Preferred provider networks between pharmacies and insurers represent an important stepping stone in efforts to build more in-depth relationships. “Developing a relationship based solely on price won’t, in the long term, deliver the best solution,” he explained. Disease state management and drug adherence programs are services that pharmacists can provide that would have a huge impact on plan member health.

Unfortunately, the finer details of how to compensate pharmacists for offering these services on a regular basis need to be worked out. “To take the time to help someone manage their diabetes properly is a costly service. Pharmacists’ time is expensive.”

Relationships with physicians is another important but not yet well-established area that needs attention. “How can benefits administrators work more closely with doctors to help support treatment programs?” asked Harrison.

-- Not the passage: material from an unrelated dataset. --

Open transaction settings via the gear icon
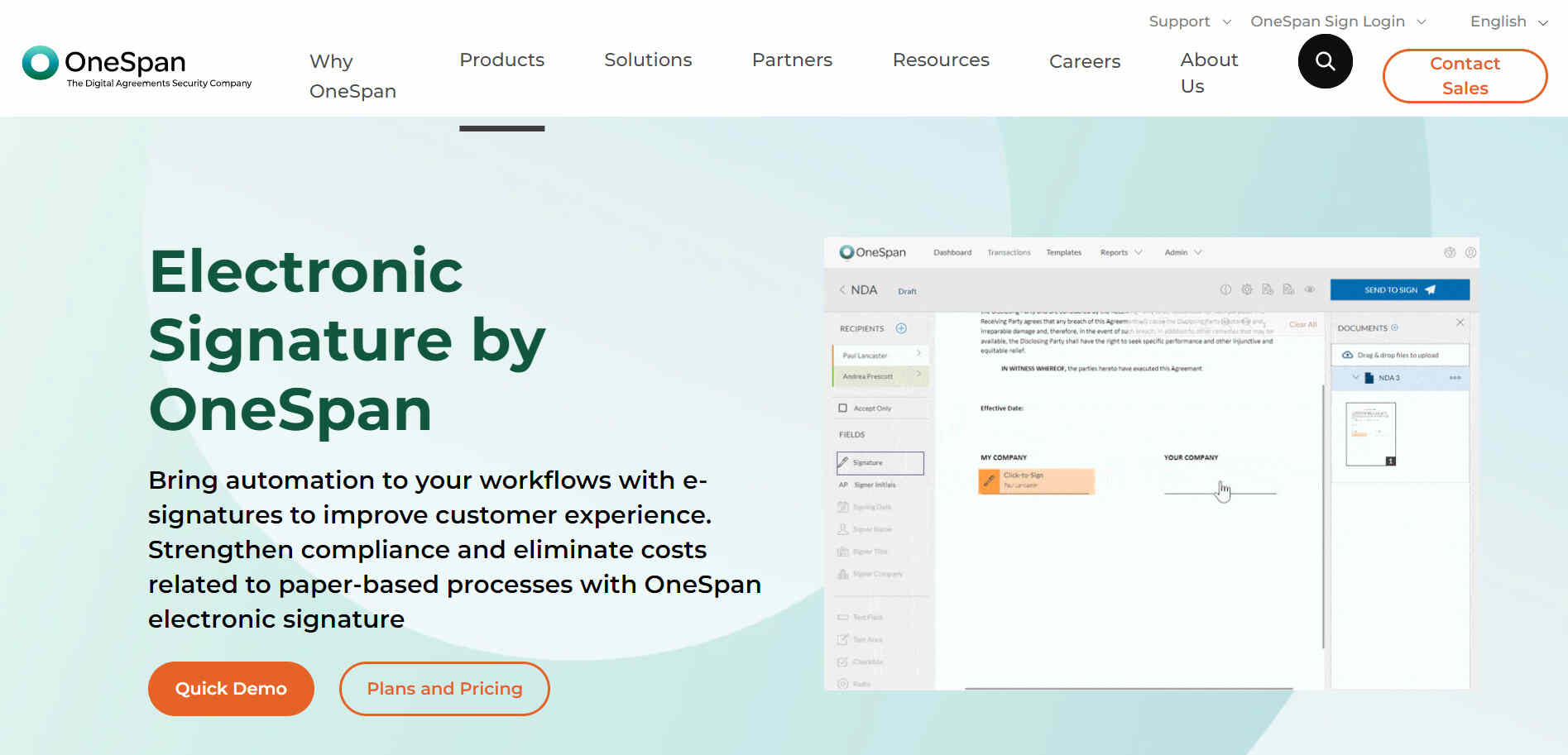pos(1247,289)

Such relationships would ensure that benefits programs and the administration process were in line with the best practices of doctors and specialists. “Physicians play an important role in drug plan management, whether they realize it or not,” he said.

While a good start, these types of partnerships are just the tip of the drug plan management iceberg, said Denis Morrice, operations committee member with Best Medicines Coalition.

Morrice wants the government to enhance its involvement in drug coverage and advocates for a full national pharmacare program to be part of the Canada Health Act. Doing so would address many of the roadblocks that patients experience when trying to access medication—particularly high-cost therapies. “Studies state that prescription drugs are as important as hospitals and physician services,” he said. “We don’t refuse people surgery or a blood transfusion, so why deny patients their medication?”

Representing the patient perspective, Morrice strongly believes that denying medications is the ultimate result of the cost-saving mechanisms that are put into place in drug plans.

“Drug costs and sustainability are used as a scapegoat for cost saving and efficiency in the system as private payers are introducing costly bureaucratic programs, hiring case managers, advisors and consultants, and introducing more forms that add additional costs,” he said. “These systems are undermining good healthcare. Every time a doctor fills out unnecessary insurance papers, it is another patient not being seen at a time when waiting times are growing, resulting in a further increase in doctor and hospital visits as well as short- and long-term disability increases.”

Morrice knows that rewriting the Canada Health Act is not a simple process but said that “it’s one that must happen.”

But such a bold move is likely a far-off dream, and plan sponsors need solutions now. So what can be done?

“A positive step forward would be for the four key stakeholders—governments, private payers, medical associations and patient groups—to squarely and honestly address the access to medication issues,” Morrice said.

Drug plan management can be a murky issue. Everyone wants what’s best, but what’s best for employers often isn’t what’s best for plan members or other key stakeholders. What is clear is that all players recognize that change needs to take place. What that change will look like will depend on who’s passionate enough to get involved.